◆ What you are asked to do:
Would you please copy only the lines from the line that contains "975x590 pixels." to the end of the data below, exactly, leaving every picture out?

[Data records]
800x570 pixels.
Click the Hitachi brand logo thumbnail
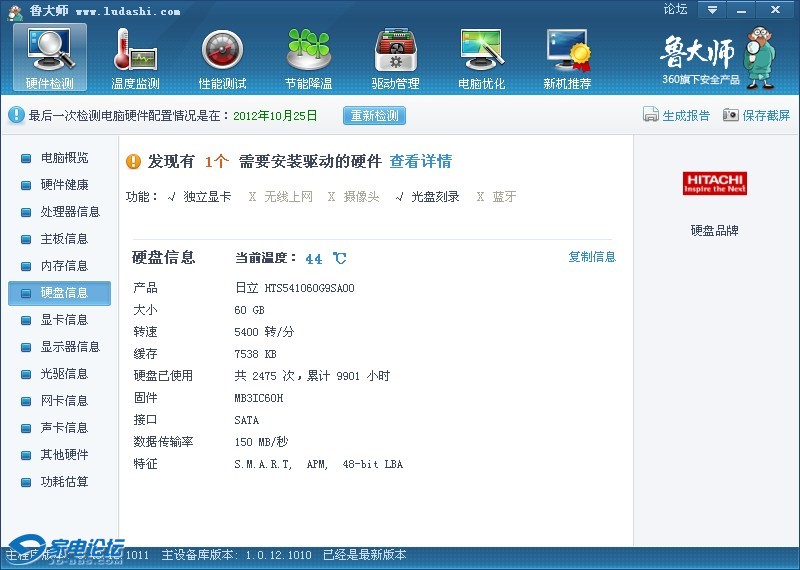click(715, 183)
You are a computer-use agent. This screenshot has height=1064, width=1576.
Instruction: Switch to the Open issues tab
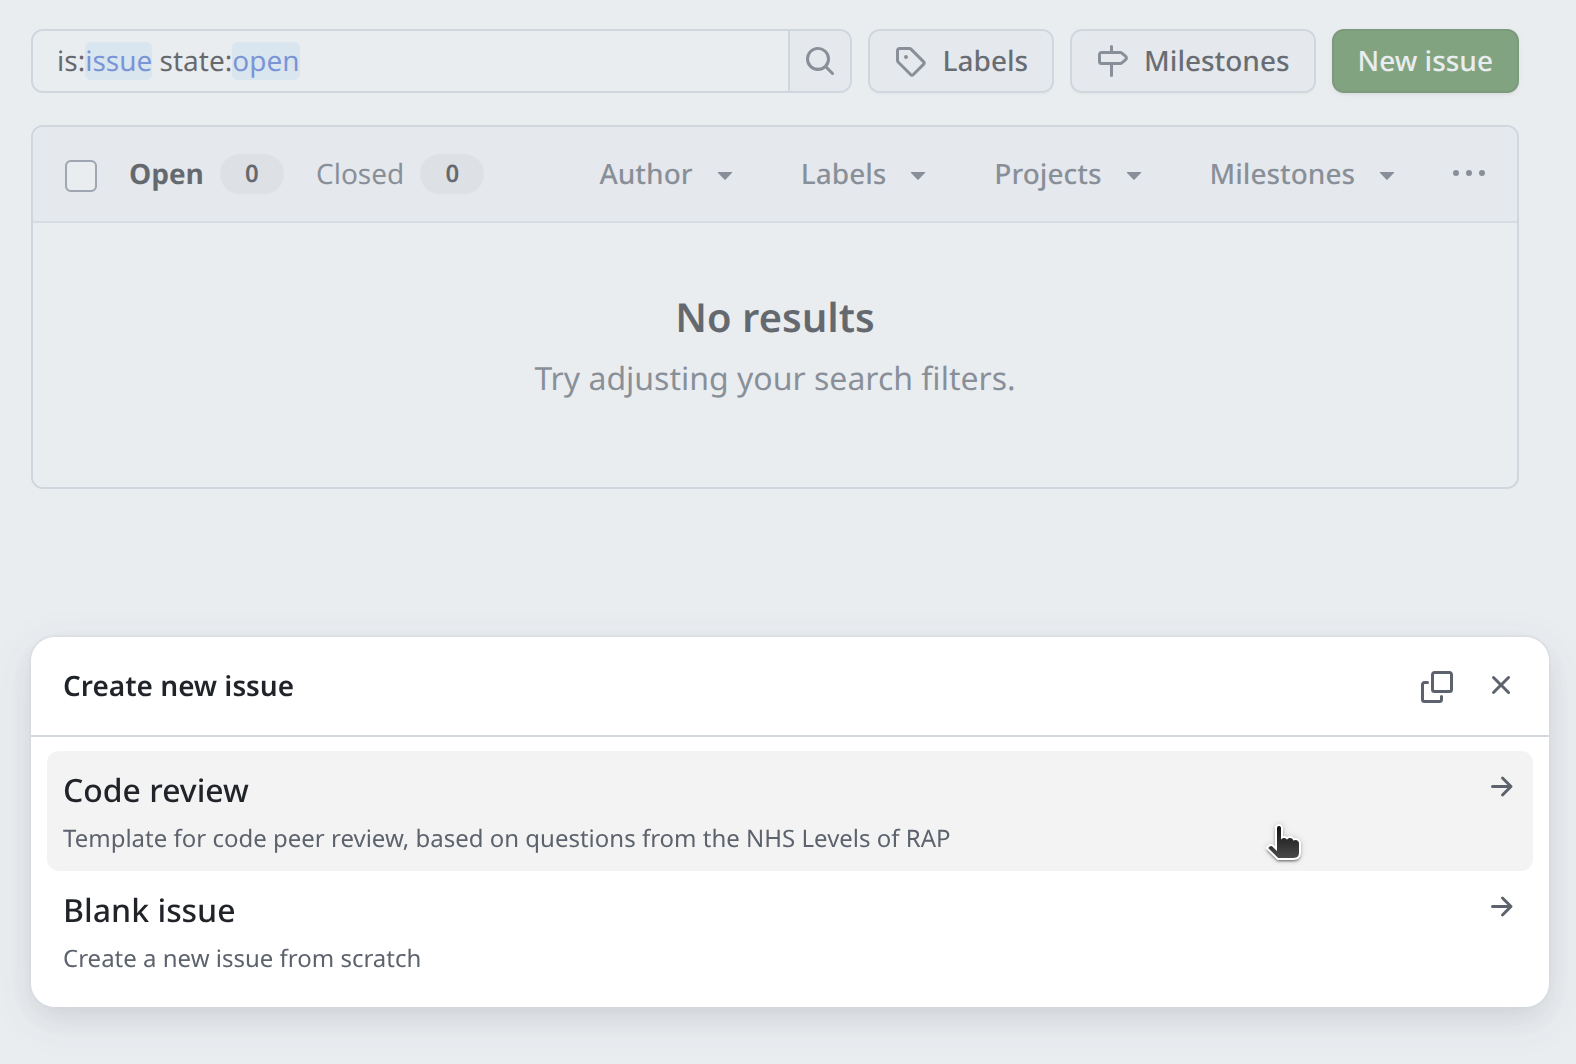click(x=166, y=175)
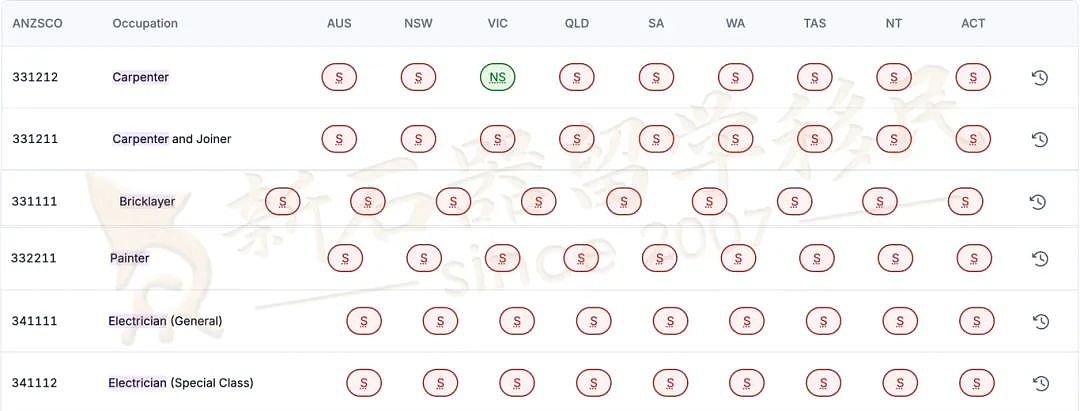Open Electrician (Special Class) occupation link

[x=180, y=383]
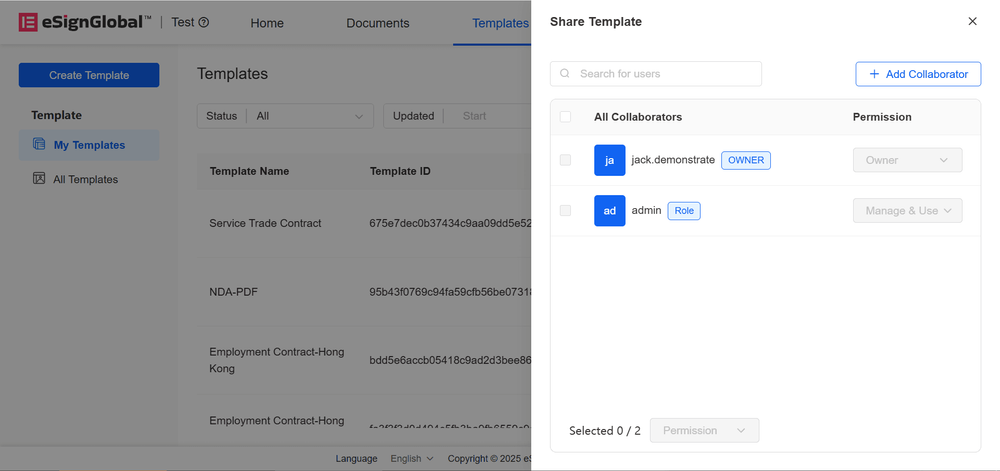The width and height of the screenshot is (1000, 471).
Task: Toggle the select all collaborators checkbox
Action: [566, 117]
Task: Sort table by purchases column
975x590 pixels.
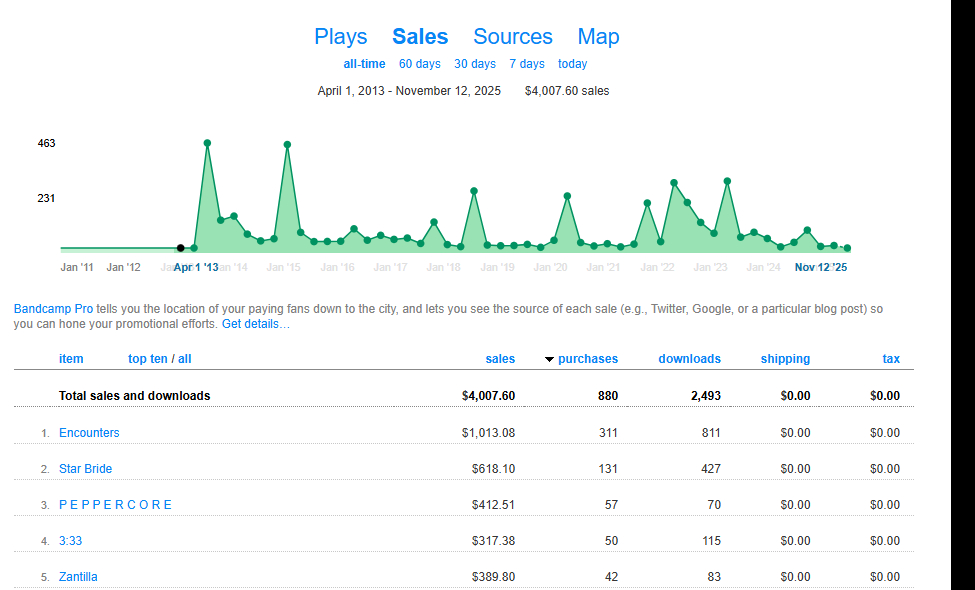Action: [x=587, y=359]
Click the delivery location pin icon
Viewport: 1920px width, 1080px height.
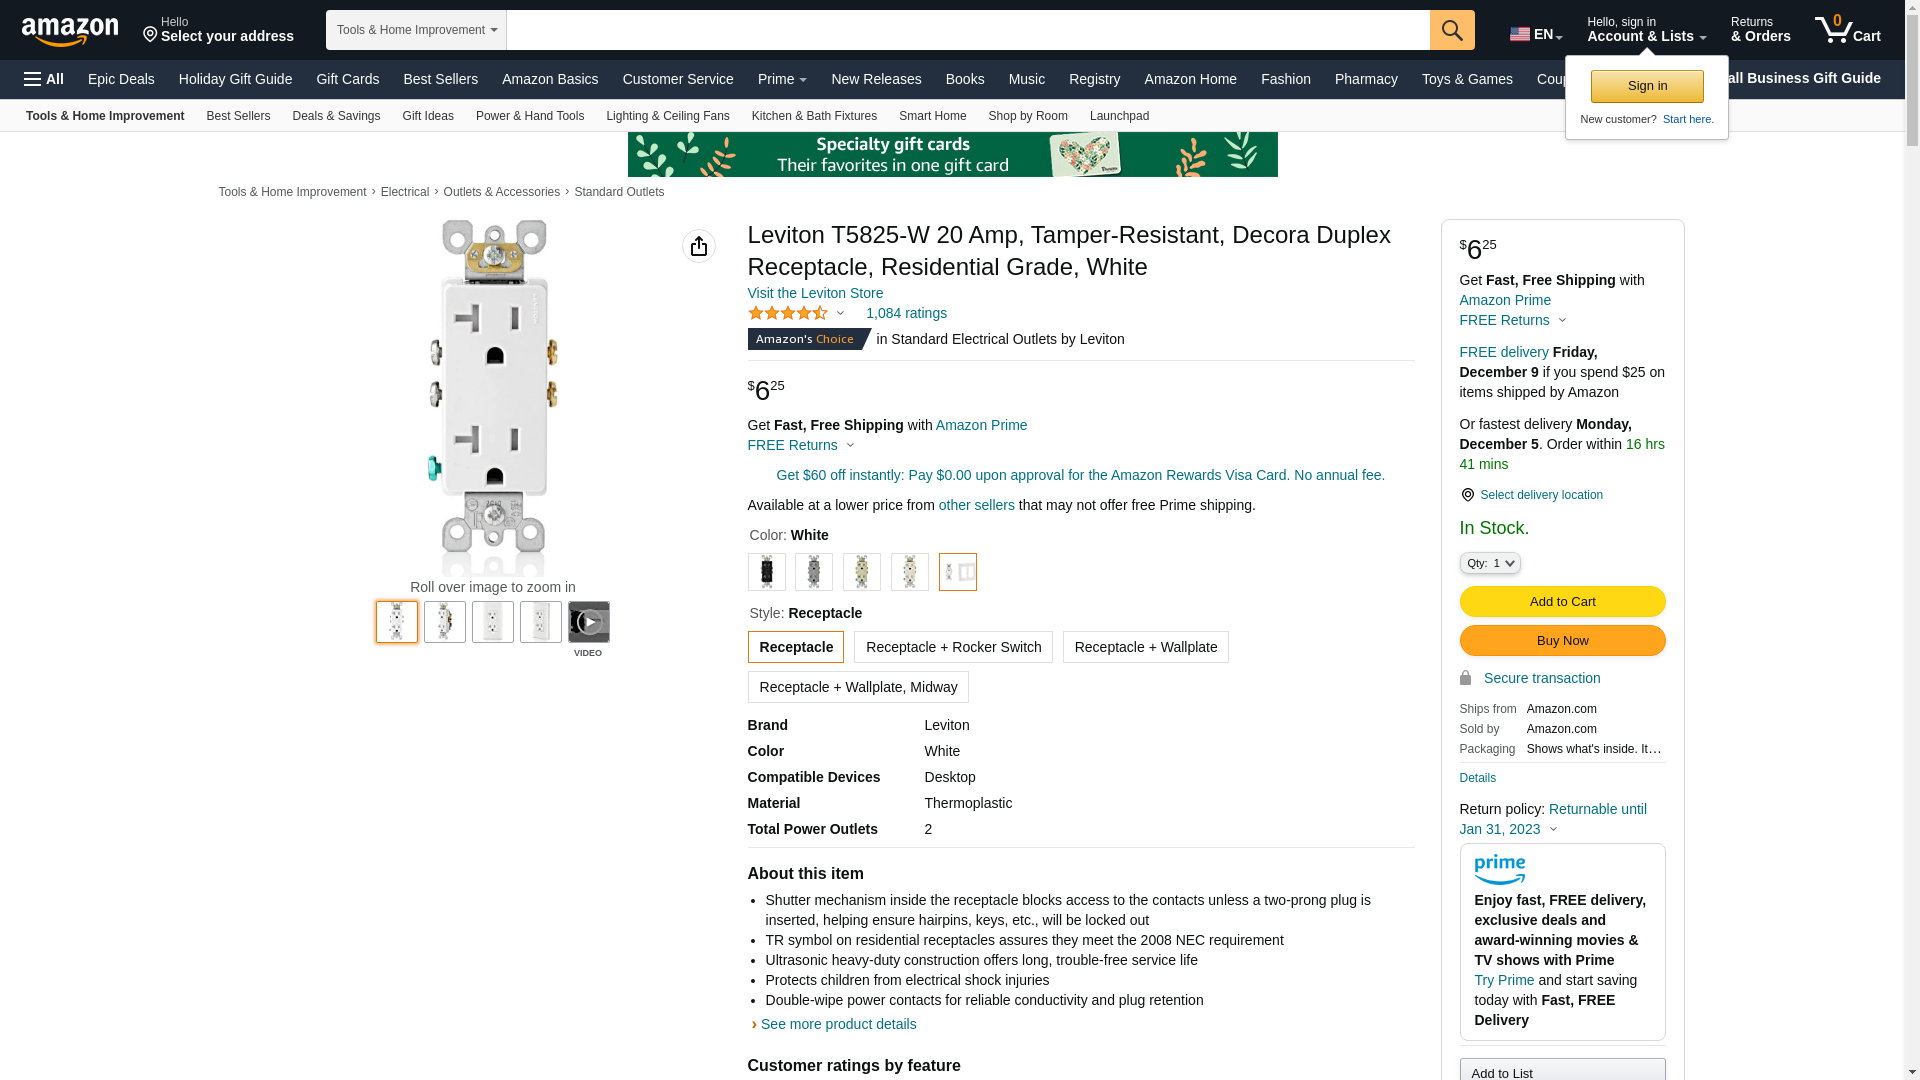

◆ Response to the task:
975x590 pixels.
Action: [x=587, y=359]
Click the delivery location pin icon
Viewport: 1920px width, 1080px height.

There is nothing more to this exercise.